Another manufacturing survey, the Performance of Manufacturing Index (PMI), continued to show expansion with an index of 53.34 for February 2010. The employment index was in positive territory in February with an index of 51.8. Metal product manufacture (54.9) and machinery and equipment manufacture (52.4) both had positive indices. In regional terms Canterbury and Westland showed growth with a PMI of 59.2, whilst all other regions showed slight contraction with PMI's values between 48-50.

Service Sector

The Performance of Services Index (PSI) was 53.74 in February 2010, marking seven continuous months of expansion. The employment index fell from the 52.7 recorded in January to sit at 50.6. All regions, apart from Canterbury and Westland (46.8) recorded expansion in February. The greatest expansion in the service sectors occurred in health and community services (58.8), wholesale trade (54.2), accommodation, cafes and restaurants (52.6) and property and business services (52.4). However, retail trade (47.6) and transport and storage (47.8) experienced contraction.

Food Prices

For the month of February 2010 food prices were down 1.3 percent after a 2.1 percent rise in January. All subgroups recorded decreases as fruit and vegetable prices fell 3.5 percent, meat, poultry and fish fell 2.4 percent, grocery foods fell 0.8 percent, and non-alcoholic beverages fell 1.9 percent. In the year to February 2010, food prices rose 0.7 percent.

Housing and Property Prices

The Real Estate Institute of New Zealand's (REINZ) Monthly Housing Price Index showed that stratified median house prices decreased from $360,700 in January 2010 to $360,150 in February 2010. House prices have increased 5.3 percent since February 2009. After an 18 year low of 3,666 residential sales in January 2010, the number sales returned to more customary figure of 5,029 in February.

Building Consents

In February 2010, building consents were up 10 percent on January 2010 figures. There were 1,362 new building consents (excluding apartments) worth $484 million. The value of consents for the year to February was down 8.2 percent (or $471 million).

Government Accounts and Debt

Government accounts for the 7 months ending in January 2010 showed that tax revenue was $72 million higher than was forecast in the Half Year Economic and Fiscal Update (HYEFU). After taking into account the tax repayments from the big four banks' tax evasion ("structured financial transactions"), corporate tax receipts were $150 million below forecast, indicating that business profitability is still being affected by the recession.
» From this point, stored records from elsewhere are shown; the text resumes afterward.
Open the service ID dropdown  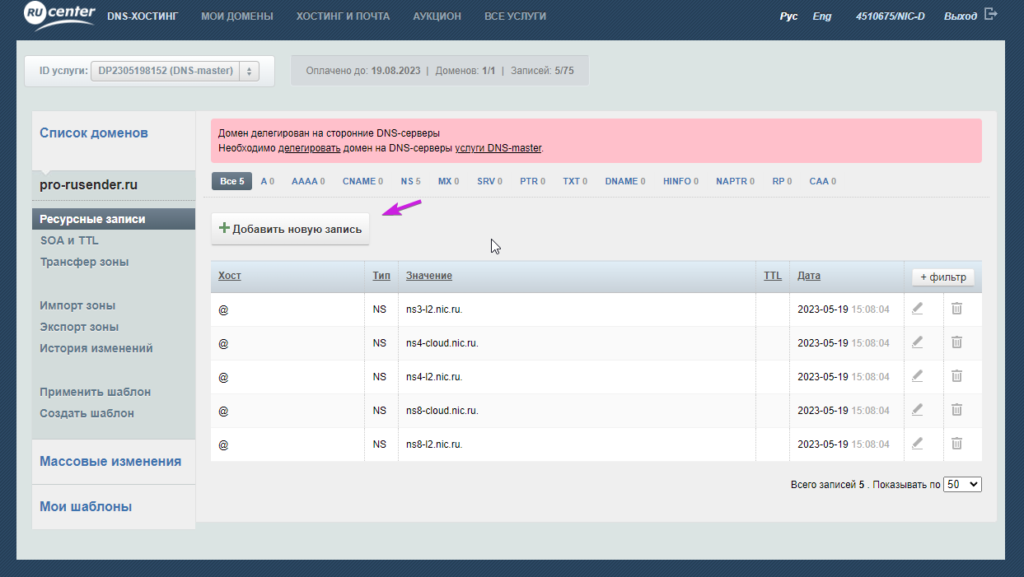point(175,70)
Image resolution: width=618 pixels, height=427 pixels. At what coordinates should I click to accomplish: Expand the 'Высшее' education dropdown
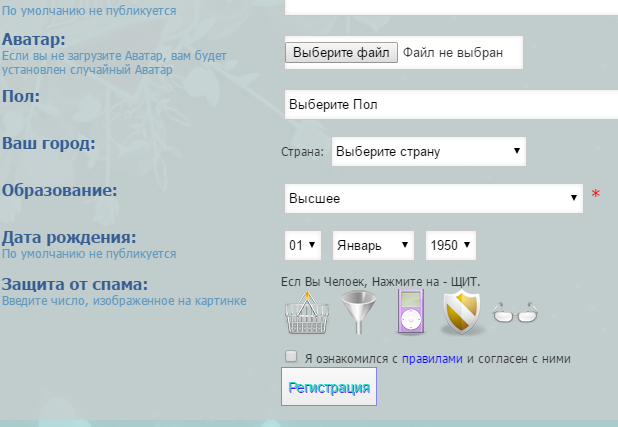click(x=433, y=198)
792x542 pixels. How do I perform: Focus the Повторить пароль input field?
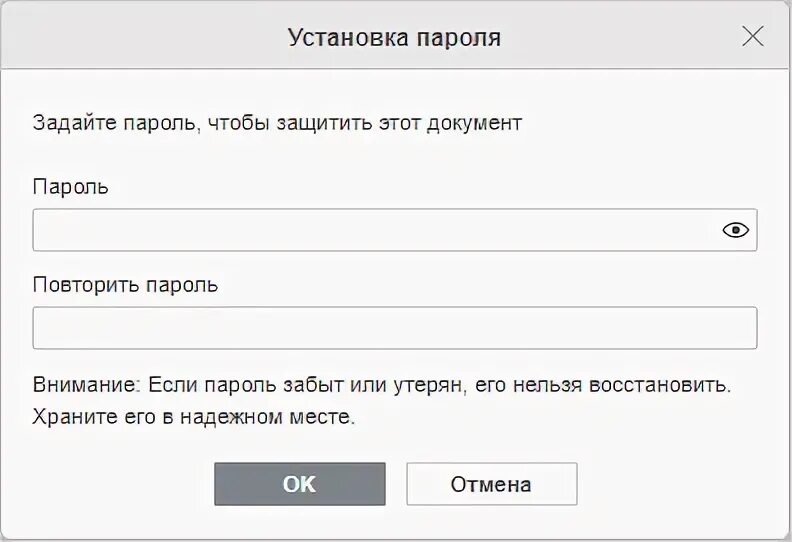click(394, 328)
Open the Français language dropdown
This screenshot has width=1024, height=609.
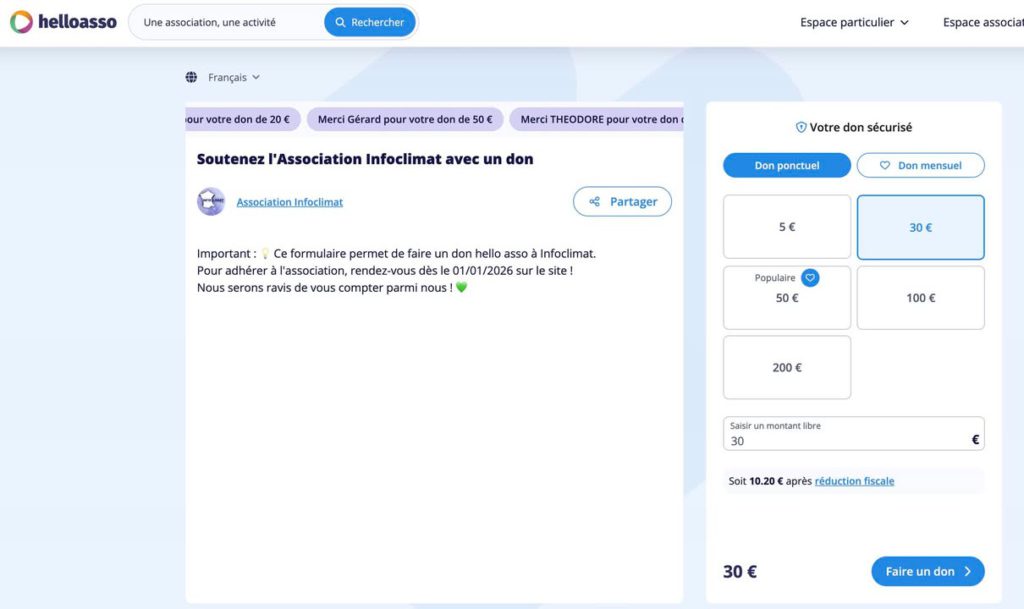pos(233,77)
GST revenue was up $258 million on HYEFU and personal tax was $251 million below forecast reflecting lower personal incomes. Core government expenditure was $678 million lower than forecast. As a result of these more favourable fiscal conditions, the operating balance before gains and losses (OBEGAL), although still in deficit by $3.36 billion, was $883 million smaller than forecast. The operating deficit was $1.43 billion smaller than forecast with better than forecasted net gains of from ACC's investment portfolio (up $222 million) and the New Zealand Superannuation Fund investment portfolio (up $122 million) and actuarial gains from ACC ($342 million more than expected). ACC is spending $201 million less than forecast on compensation and rehabilitation. Net debt, the Government's main debt indicator, was in line with forecasts at $22.8 billion or 12.3 percent of GDP and gross debt was $2.9 billion lower than forecast at $48.8 billion (or 26.4 percent of GDP).

Migration

Statistics NZ released international migration statistics for both January and February this month. On a seasonally adjusted basis permanent and long-term (PLT) arrivals exceeded departures by 1,860 in the month of January 2010 and by 1,050 in the month of February. For the year to January 2010 there were 86,010 PLT arrivals and 63,422 departures meaning that there was a net annual gain of 22,588 migrants. There was a net PLT outflow of 16,019 migrants to Australia, which compares to almost double the amount (35,400) in the previous January year. Statistics for February 2010 year showed that arrivals exceeded departures by 21,618, up considerably from the 6,160 recorded in the February 2009 year. This came about due to fewer departures (down 23.3 percent or 19,208) as well as fewer arrivals (down 4.2 or 3,750). In the year to February, 21,000 people arrived on work permits - 3,000 fewer than the previous February year.

Current Account

The current account (the difference between what New Zealand earns and spends abroad) returned to a deficit of $3.1 billion for the December 2009 quarter after recording a $39 million surplus in the previous quarter. This change was driven by a record $2.7 billion rise in the investment income deficit which stood at $3.4 billion after five consecutive quarterly declines. Net international liabilities were $167.5 billion (90.3 percent of GDP) for the December 2009 year, which is a $5.3 billion improvement on the September 2009 quarter. However, banks are still borrowing heavily in short term loans from overseas and bank debt drove a $6.5 billion flow of foreign investment into New Zealand. Outward investment of $5.4 billion was itself in large part also driven by the banks. Liabilities due within 12 months have risen from 41 percent in September to 44 percent in December 2009. The balance on goods was $237 million which was a $405 million smaller surplus than the September figure. There was a $55 million smaller surplus in the balance on transfers and a $33 million fall in the services balance. The deficit for the year to December 2009 was $5.5 billion (or 2.9 percent of GDP), which compares to a $16.0 billion deficit (or 8.7 percent of GDP) recorded in December 2008.

Overseas Goods Trade

In the year to February 2010, there was a trade deficit of $347 million (or 0.9 percent of exports) and in the month of February 2010 there was a surplus of $321 million (or 9.7 percent of exports). The deficit reflects a pattern of imports increasing at the same time as exports are either falling or not rising as fast as imports. Compared to February 2009, imports in February 2010 rose 1.3 percent (or $37 million) to $3.0 billion and the value of exports fell 3.6 percent (or $124 million) to $3.3 billion. Although export data is still showing declines in activity compared to the previous year, it is beginning to improve, having risen 4.4 percent since October 2009.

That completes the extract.